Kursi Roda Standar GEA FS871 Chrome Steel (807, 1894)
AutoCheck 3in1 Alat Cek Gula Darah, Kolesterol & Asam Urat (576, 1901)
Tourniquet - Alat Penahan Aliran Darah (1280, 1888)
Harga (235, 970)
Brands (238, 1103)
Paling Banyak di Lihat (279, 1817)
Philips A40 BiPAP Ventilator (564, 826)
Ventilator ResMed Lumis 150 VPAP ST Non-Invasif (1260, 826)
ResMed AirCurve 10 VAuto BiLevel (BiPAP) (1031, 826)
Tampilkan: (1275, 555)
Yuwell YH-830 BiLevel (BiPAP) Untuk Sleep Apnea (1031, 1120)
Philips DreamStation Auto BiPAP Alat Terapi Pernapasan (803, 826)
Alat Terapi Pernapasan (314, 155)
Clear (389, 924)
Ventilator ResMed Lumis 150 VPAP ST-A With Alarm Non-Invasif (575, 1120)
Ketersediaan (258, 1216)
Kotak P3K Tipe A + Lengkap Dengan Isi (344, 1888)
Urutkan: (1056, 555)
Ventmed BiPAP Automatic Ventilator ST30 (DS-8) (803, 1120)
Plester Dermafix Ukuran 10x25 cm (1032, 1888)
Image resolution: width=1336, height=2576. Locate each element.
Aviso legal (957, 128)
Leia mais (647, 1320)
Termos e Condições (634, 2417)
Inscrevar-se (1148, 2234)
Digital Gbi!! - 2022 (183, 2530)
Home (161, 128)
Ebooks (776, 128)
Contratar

Problem >>
Only a verbatim transcription of the lines from the one containing "Leia mais (647, 1320)" through the last line of the records counts as the answer.

Output of the exercise >>
Leia mais (647, 1320)
Termos e Condições (634, 2417)
Inscrevar-se (1148, 2234)
Digital Gbi!! - 2022 (183, 2530)
Home (161, 128)
Ebooks (776, 128)
Contratar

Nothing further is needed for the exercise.